Dopo quasi una settimana di gravi incidenti, la rivolta nelle periferie disagiate di Stoccolma sembra leggermente attenuarsi, mentre per la prima volta esce dai confini della capitale per divampare in altre citta’ della Svezia. Nella notte trascorsa sono molti gli episodi che hanno investito Uppsala, Oerebro, Linkoeping. Qui gruppi di manifestanti hanno cercato di dare alle fiamme un posto di polizia, una scuola e un asilo, a Oerebro 25 persone mascherate hanno incendiato una scuola e molte auto, a Uppsala ancora una scuola, auto e una farmacia saccheggiata.
A Stoccolma e’ stata probabilmente la concomitanza di due elementi a rendere meno convulsa la sesta notte di incidenti: da una parte una maggiore presenza delle forze dell’ordine con i rinforzi di agenti antisommossa provenienti da Malmoe e Gotheborg (le due citta’ svedesi interessate da violenze anni fa). Dall’altra, un fenomeno che per la prima volta e’ stato osservato: ronde pacifiche di cittadini che nelle periferie teatro degli scontri, sono scesi in strada cercando di fermare le violenze attraverso il dialogo con i giovani. Svedesi per lo piu’ appartenenti ad un’associazione di volontari che normalmente il venerdi e il sabato battono a tappeto le periferie per parlare con i minori che passano la nottata fuori e proteggere luoghi considerati ‘bene comune’, come scuole e biblioteche. Armati solo di gilet gialli, sono stati salutati con favore dalle forze dell’ordine secondo le quali ‘hanno contribuito molto a attenuare la tensione’.
Ma un paese come la Svezia che ha indossato per anni il fiore all’occhiello della liberalita’ e dell’accoglienza, dell’integrazione e dello stato sociale avanzato, non puo’ limitarsi ad affidare compiti da ordine pubblico ai volontari che difendono le istituzioni, le proprie auto e le scuole dei propri figli. Deve innanzitutto interrogarsi sulle ragioni piu’ profonde di quello che molti hanno definito il tracollo del modello svedese. Il 31 il parlamento di Stoccolma inizia la discussione sulla settimana dei mille fuochi che non potra’ prescindere dai dati di fatto che ogni commentatore anche fuori dalla Svezia sottolinea: l’aumento delle richieste di asilo; l’aumento del coefficiente di disuguaglianza nel giro di una generazione; la crisi economica mondiale e la crescita della disoccupazione; il fallimento del sistema scolastico rivolto agli immigrati; la montata dell’estrema destra. Quest’anno il partito di estrema destra Democratici di Svezia e’ accreditato del terzo posto nei sondaggi e molti ritengono che gli incidenti del maggio svedese potrebbero rimpolparne ancora i ranghi: l’agenzia Reuters scrive che molti militanti dell’estrema destra sono stati visti dar manforte alla polizia le scorse notti. Sono miscele esplosive contenute in una santabarbara, le periferie degradate, pronta ad esplodere al primo bagliore di miccia.

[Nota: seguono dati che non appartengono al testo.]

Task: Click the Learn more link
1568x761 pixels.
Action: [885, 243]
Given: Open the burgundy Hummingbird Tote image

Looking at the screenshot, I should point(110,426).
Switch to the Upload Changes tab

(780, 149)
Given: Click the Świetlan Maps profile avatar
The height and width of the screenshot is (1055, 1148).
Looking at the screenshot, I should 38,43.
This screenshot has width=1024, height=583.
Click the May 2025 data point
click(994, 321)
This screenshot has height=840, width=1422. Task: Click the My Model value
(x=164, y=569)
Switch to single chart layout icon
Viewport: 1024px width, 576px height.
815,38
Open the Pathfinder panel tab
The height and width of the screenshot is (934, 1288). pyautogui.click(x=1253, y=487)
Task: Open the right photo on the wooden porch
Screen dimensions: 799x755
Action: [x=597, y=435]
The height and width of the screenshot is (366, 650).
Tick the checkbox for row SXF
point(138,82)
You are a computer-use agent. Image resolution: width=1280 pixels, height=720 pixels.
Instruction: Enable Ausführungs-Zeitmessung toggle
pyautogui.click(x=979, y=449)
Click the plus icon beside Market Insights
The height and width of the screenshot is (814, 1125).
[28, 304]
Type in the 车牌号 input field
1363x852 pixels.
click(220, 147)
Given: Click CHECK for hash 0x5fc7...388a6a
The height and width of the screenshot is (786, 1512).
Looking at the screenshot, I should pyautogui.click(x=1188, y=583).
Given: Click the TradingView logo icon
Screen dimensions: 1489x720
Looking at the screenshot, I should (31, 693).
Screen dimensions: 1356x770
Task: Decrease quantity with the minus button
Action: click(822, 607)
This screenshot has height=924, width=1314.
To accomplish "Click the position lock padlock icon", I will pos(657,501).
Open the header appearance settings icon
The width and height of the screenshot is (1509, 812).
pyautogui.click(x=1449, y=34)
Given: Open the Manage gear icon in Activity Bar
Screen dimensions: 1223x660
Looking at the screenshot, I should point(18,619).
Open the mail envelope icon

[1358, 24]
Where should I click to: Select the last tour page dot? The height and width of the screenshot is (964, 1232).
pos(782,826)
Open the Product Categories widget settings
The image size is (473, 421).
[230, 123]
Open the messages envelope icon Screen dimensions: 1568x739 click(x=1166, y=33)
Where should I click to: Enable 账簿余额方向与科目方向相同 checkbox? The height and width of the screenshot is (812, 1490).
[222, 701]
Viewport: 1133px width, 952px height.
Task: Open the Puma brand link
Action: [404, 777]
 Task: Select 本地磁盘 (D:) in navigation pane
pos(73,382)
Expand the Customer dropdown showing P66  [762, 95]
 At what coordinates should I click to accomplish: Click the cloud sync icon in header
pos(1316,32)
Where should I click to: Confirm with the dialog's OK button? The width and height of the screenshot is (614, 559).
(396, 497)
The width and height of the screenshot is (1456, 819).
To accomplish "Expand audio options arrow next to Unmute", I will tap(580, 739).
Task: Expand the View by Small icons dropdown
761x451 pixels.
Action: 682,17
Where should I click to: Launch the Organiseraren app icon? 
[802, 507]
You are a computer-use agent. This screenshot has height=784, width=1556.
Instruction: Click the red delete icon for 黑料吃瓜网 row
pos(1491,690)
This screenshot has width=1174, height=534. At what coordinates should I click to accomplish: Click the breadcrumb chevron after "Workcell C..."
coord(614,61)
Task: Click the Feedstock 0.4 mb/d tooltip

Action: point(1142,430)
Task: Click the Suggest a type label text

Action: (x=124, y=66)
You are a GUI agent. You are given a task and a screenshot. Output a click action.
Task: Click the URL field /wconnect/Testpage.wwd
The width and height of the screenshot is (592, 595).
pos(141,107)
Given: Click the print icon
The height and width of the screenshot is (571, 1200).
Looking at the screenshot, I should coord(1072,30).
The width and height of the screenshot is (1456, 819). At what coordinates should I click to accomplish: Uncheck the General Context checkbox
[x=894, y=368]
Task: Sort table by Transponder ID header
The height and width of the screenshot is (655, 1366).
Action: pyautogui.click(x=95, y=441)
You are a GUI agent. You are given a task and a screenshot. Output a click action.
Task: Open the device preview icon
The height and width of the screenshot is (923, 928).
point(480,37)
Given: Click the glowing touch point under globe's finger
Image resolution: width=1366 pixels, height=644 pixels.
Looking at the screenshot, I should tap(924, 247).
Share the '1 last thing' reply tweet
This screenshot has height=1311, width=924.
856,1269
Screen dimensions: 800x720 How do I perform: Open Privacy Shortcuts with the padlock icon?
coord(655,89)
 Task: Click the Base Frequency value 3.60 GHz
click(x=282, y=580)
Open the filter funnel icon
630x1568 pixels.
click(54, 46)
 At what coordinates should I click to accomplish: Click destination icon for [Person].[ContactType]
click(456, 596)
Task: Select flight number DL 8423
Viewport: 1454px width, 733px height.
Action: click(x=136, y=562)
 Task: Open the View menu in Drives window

Alla Bbc Gulan Avci, parlamentare di origine curde che rappresenta il sobborgo Bradang di Stoccolma, dice che la rivolta e’ un mix di criminalita’ e disillusione dei giovani per la disoccupazione, la ghettizzazione delle periferie. Olivier Turc, corrispondente di Le Monde, descrive una nazione presa in contropiede ‘perche’ in Svezia non c’e’ una tradizione di violenza, ma di dialogo sociale e di consenso’. La popolazione ‘non tollera nemmeno di vedere la polizia che usa metodi violenti. Ma il malessere e’ precedente e racconta di un paese che si sente a posto perche’ ritiene di aver fatto di tutto per l’integrazione ma che forse non ha saputo scegliere tra la politica ‘assimilazionista’ come in Francia, e ‘multiculturale’ come nei paesi anglosassoni’. E tutto si sta infrangendo contro i temi dell’esclusione, del fallimento scolastico e della disoccupazione. Quest’ultima e’ la grande responsabile perche’, conclude, ‘la barra dell’accesso al lavoro per gli immigrati e’ stata posta troppo in alto’.